__Aim of the exercise__: Filter the material below so that only lines containing "width" remain.

__Data shown__:

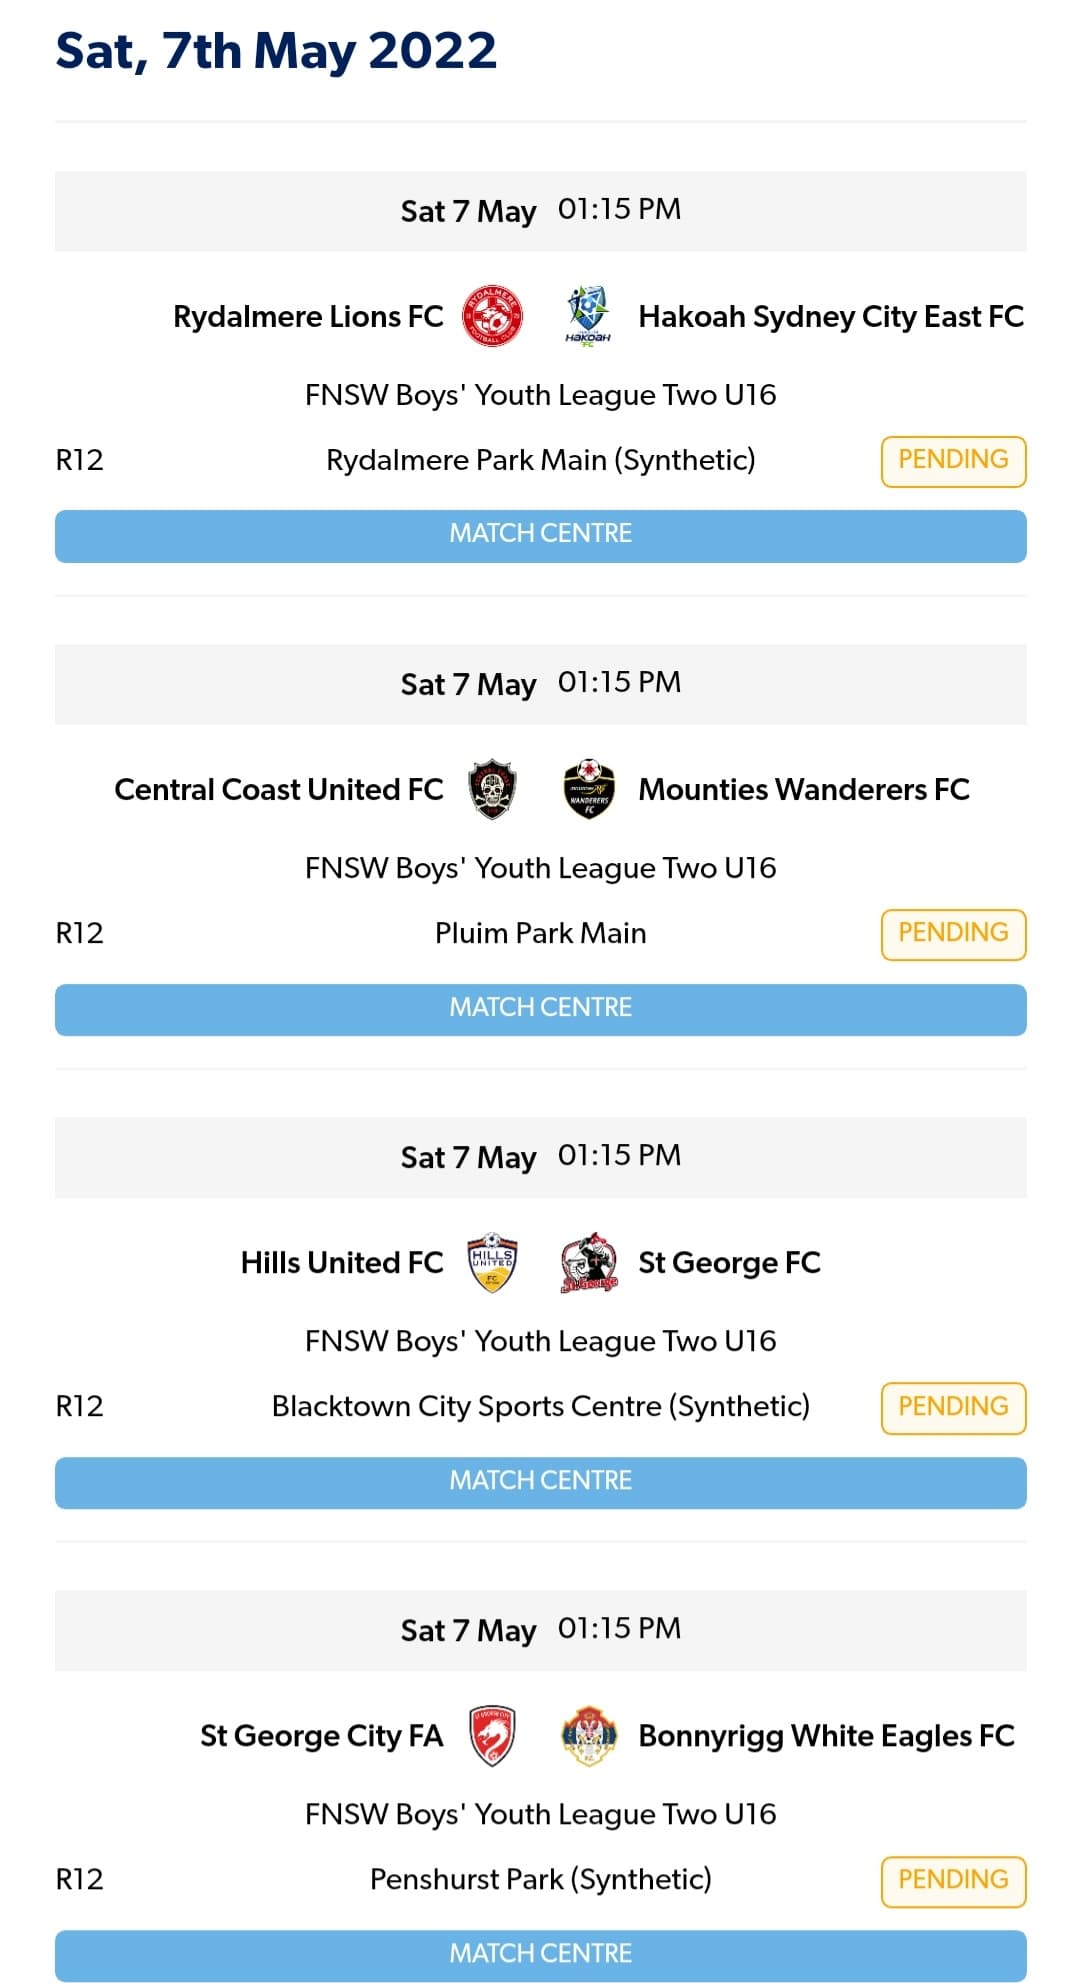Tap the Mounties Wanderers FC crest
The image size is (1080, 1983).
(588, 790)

--

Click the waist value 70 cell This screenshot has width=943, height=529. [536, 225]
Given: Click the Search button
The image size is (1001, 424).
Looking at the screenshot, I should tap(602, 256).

==

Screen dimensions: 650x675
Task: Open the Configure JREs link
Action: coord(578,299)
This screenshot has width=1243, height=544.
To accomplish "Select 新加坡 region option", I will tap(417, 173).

__Answer to this task__:
Click the waist value 70 cell This screenshot has width=943, height=529. [536, 225]
This screenshot has width=1243, height=544.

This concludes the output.